(Stored data entries)

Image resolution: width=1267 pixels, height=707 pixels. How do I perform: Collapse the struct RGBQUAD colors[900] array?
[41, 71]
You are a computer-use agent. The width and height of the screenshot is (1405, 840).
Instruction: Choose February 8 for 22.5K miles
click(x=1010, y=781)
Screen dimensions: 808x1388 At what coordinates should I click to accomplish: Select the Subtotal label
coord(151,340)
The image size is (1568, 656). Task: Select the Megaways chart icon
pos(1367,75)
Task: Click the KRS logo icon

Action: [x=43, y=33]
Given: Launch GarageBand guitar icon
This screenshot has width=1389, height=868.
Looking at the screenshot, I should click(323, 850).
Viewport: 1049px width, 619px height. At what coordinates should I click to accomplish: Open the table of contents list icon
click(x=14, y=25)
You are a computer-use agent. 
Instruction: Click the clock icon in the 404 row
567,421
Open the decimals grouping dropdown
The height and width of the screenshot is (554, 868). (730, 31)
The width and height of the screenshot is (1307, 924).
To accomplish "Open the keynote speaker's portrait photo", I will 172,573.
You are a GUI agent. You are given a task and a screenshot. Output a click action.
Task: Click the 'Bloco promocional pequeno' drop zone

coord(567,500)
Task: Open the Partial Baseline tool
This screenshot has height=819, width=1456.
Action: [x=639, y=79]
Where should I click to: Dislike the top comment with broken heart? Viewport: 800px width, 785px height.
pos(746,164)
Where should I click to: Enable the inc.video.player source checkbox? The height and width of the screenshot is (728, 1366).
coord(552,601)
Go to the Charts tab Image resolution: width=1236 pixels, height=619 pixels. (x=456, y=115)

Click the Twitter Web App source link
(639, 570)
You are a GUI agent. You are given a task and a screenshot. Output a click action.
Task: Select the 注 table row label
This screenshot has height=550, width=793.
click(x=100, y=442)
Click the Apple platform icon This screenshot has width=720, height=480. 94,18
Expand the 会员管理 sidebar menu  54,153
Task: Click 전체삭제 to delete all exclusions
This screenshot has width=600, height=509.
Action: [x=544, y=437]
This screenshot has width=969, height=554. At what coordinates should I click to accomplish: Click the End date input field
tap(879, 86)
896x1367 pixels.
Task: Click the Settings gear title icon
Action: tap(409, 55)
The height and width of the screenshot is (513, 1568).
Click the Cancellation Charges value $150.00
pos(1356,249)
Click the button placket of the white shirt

**WORK ORDER**
An exact copy of the lines from the one holding "Task: Click 전체삭제 to delete all exclusions" through the end of the data is the whole answer.

**FINISHED EXERCISE**
Task: Click 전체삭제 to delete all exclusions
This screenshot has width=600, height=509.
Action: [x=544, y=437]
This screenshot has width=969, height=554. At what coordinates should I click to accomplish: Click the End date input field
tap(879, 86)
896x1367 pixels.
Task: Click the Settings gear title icon
Action: tap(409, 55)
The height and width of the screenshot is (513, 1568).
Click the Cancellation Charges value $150.00
pos(1356,249)
Click the button placket of the white shirt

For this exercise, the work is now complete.